On Wed, May 31, 2017 at 8:15 AM, Ben Hutchings <b...@decadent.org.uk> wrote:
> xfrm6_find_1stfragopt() may now return an error code and we must
> not treat it as a length.
>
> Fixes: 2423496af35d ("ipv6: Prevent overrun when parsing v6 header options")
> Signed-off-by: Ben Hutchings <b...@decadent.org.uk>
> ---
> Commits 2423496af35d "ipv6: Prevent overrun when parsing v6 header
> options" and 7dd7eb9513bd "ipv6: Check ip6_find_1stfragopt() return
> value properly." changed ip6_find_1stfragopt() to return negative
> error codes and changed some of its callers to handle this.
>
> However, there is also xfrm6_find_1stfragopt() which is a wrapper for
> ip6_find_1stfragopt() and is called indirectly by xfrm6_ro_output()

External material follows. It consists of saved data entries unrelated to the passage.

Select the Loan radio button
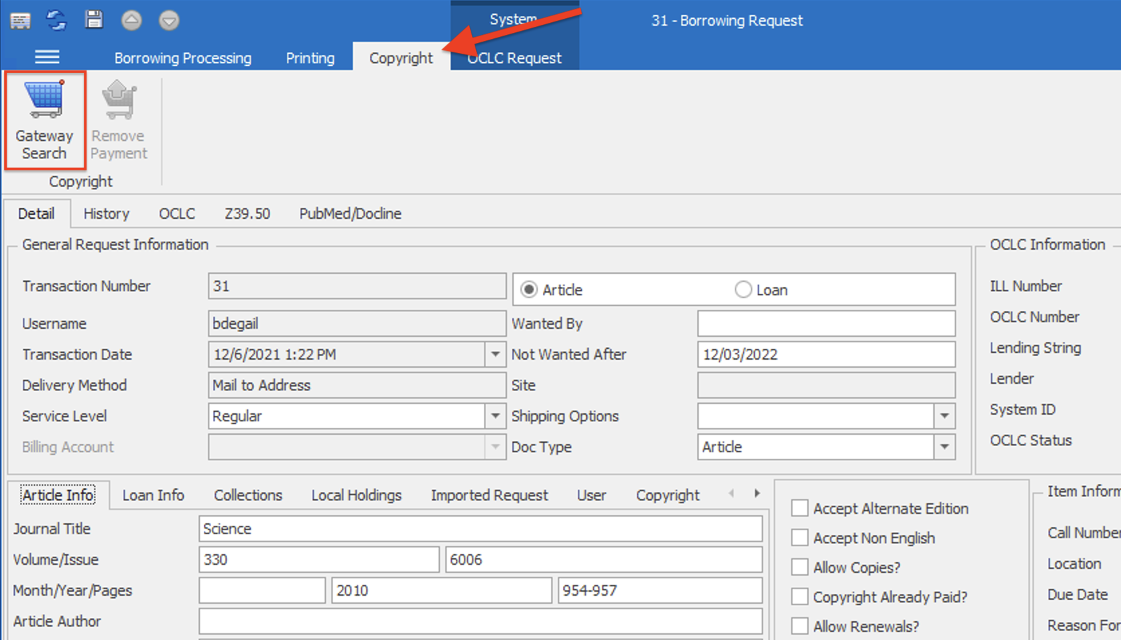This screenshot has width=1121, height=640. click(744, 289)
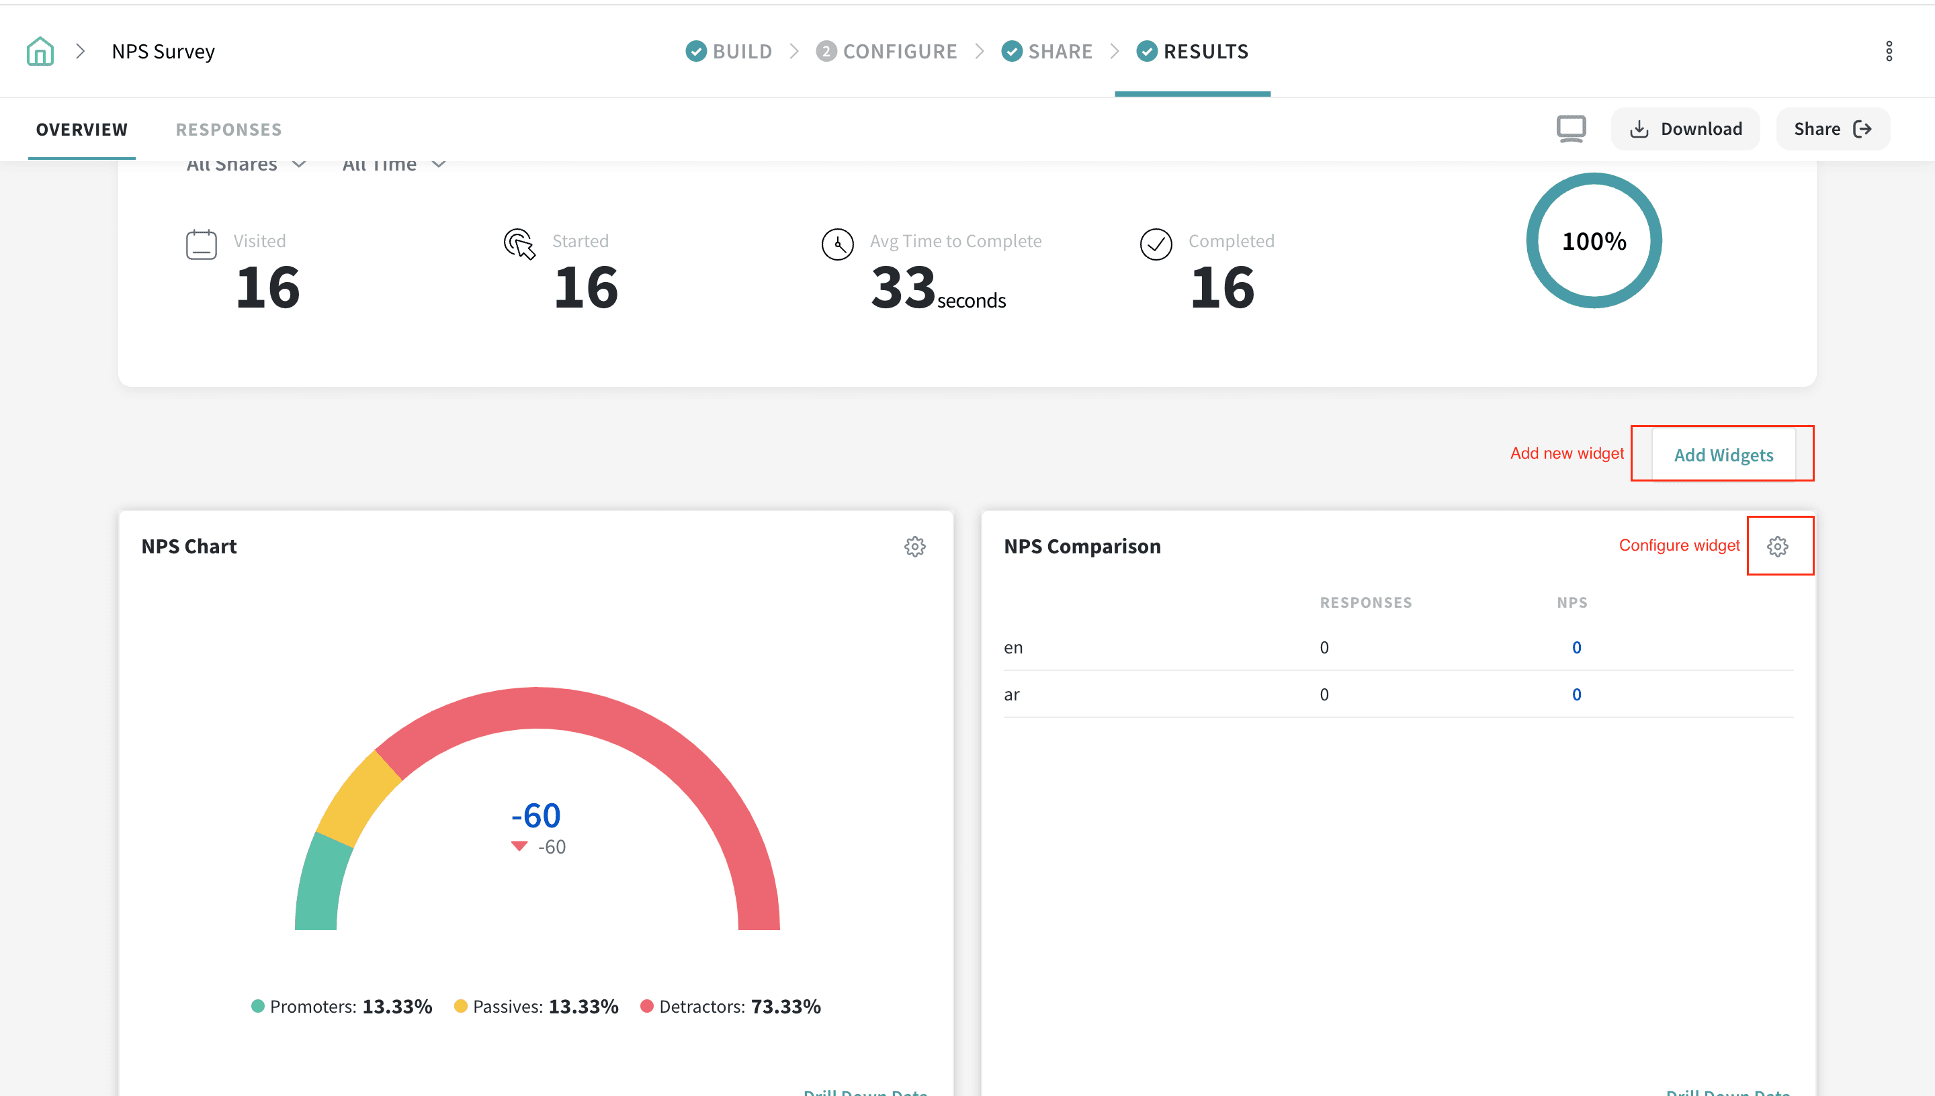Select the Overview tab
1935x1096 pixels.
(x=82, y=129)
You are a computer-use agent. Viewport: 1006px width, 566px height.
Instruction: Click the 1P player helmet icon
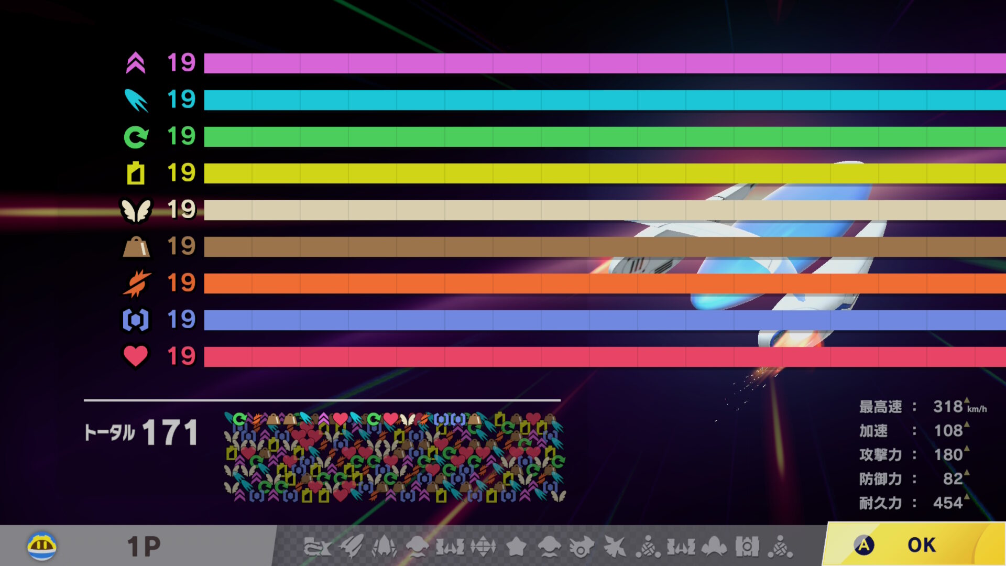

> and xfrm6_transport_output(). Neither of them check for errors.
>
> This is totally untested. I think xfrm_type::hdr_offset deserves a
> comment about its semantics, but I don't understand it well enogugh to
> write that.
Thank you for finding this, it's a good lesson to not rely solely on cscope :\
I believe this fix is correct and sufficient. I only found 2 up-stack
callers of this (pktgen_output_ipsec and xfrm_output_one) and they
both ultimately call kfree_skb on error.
However, the fact that this function is used as a function pointer
through xfrm_type.hdr_offset made me look at a couple other functions
that can be stored in this structure. mip6_destopt_offset and
mip6_rthdr_offset have very similar implementations to the original
ip6_find_1stfragopt and may very well suffer from the same bug I was
trying to fix. Maybe it doesn't matter since that bug relied on the
user changing the v6 nexthdr field. I need to understand the mip6
code first...
In any event, I think this patch applies on its own. Thanks again.
Acked-by: Craig Gallek <kr...@google.com>